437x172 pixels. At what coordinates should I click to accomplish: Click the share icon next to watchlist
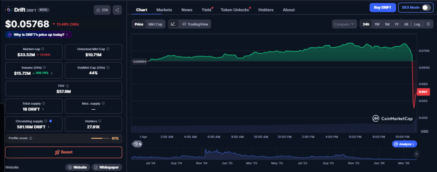[x=117, y=10]
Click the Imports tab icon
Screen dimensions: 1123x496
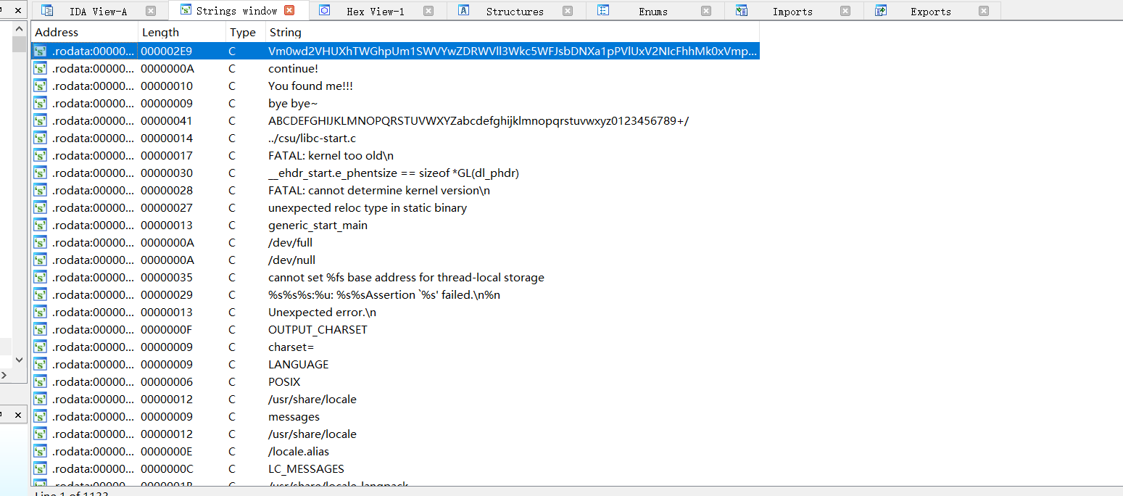[742, 11]
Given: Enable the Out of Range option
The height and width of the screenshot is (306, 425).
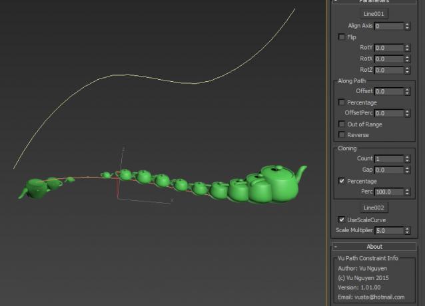Looking at the screenshot, I should click(342, 124).
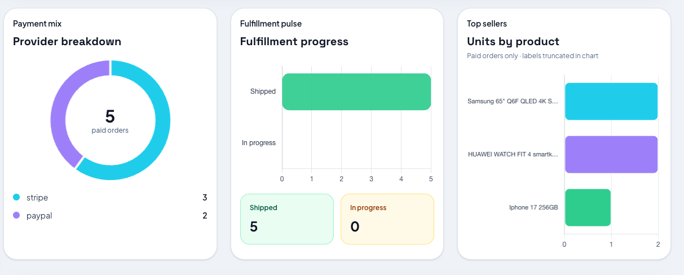Click the purple paypal legend dot
The image size is (684, 275).
click(16, 215)
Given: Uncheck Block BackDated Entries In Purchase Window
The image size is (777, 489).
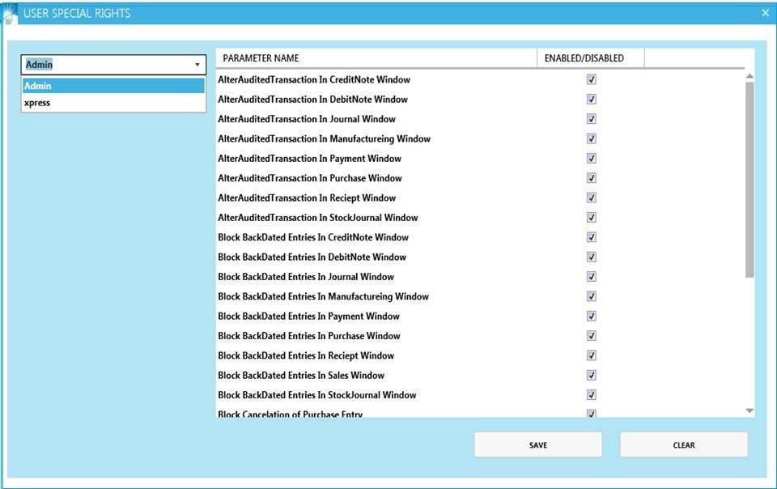Looking at the screenshot, I should 591,334.
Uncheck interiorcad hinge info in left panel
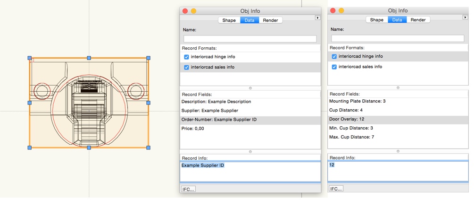Image resolution: width=474 pixels, height=200 pixels. [x=186, y=57]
· · · · · · ·
• _Prompt_
Go through the entries above and copy each line holding the string "Given".

• _Answer to this exercise_
Given: Enable the Out of Range option
Given: Uncheck Block BackDated Entries In Purchase Window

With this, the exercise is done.